# need a ride to broken arrow ok from baltimore md.



## kmfdmlight (Jan 25, 2021)

i’m a minor and im escaping an abusive household. i have a place to stay once i get there, i just need the ride. any help would be greatly appreciated. thank you so much!


----------



## Eng JR Lupo RV323 (Jan 26, 2021)

Hey, I hope you're safe from any danger and you're warm and all that shit. Typically when minors show up here we don't usually encourage them to leave home because of all the complications that come with that(LE harassment, etc) but you're in that one unique circumstance. Nobody should have to endure abuse. 

Personally, I'm not going to verbally encourage leaving but I would say I hope you've exhausted all other resources/options. Depending on the type of abuse, usually there's someone from some organization that can be called to check into all that/put an end to it, right? 

People typically don't get away with abusing minors like they did 20+ years ago. Have you tried bringing this situation to light/contacted any sort of services that deal with these types of things? I realize there are times victims aren't taken seriously. So if those resources have failed you, I can understand leaving. 

Wherever you're at with all of that, please have a plan and be safe. Lastly, I do wanna say- A lot of people find their way to this site somehow under the impression it's a bunch of truckers trying to give rides to people or something along those lines. I'm not sure how that gets so misconstrued but it couldn't be further from what this site is about. 

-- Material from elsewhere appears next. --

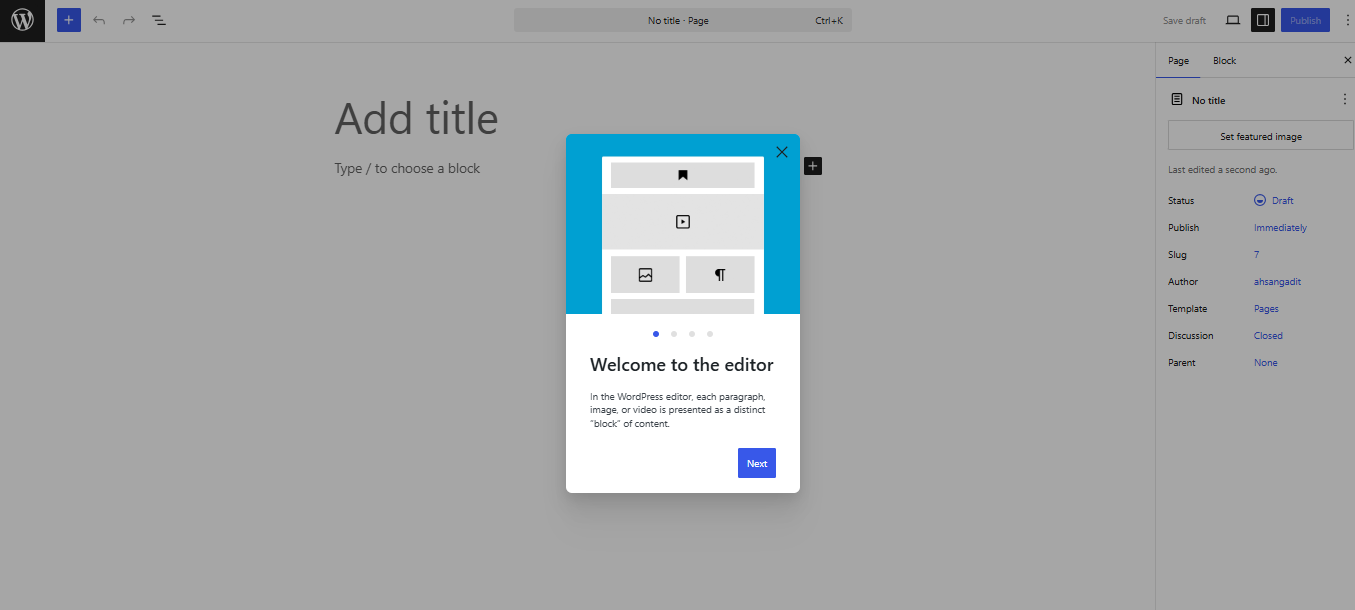Toggle the Settings sidebar icon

STP is more or less like a niche version of social media for misfit travelers. Most who use this site are hitchhikers/train hoppers/van dwellers, etc. People who find their own ways of travel. I just didn't want you to have any false notions or expectations. On very rare occasion, the rides offered on here by fellow travelers do happen to line up with someone else's needs, it just isn't super common. Whatever the case, let us know that you're safe. If you have any questions about anything, shoot em at us. We try to be a helpful bunch.


----------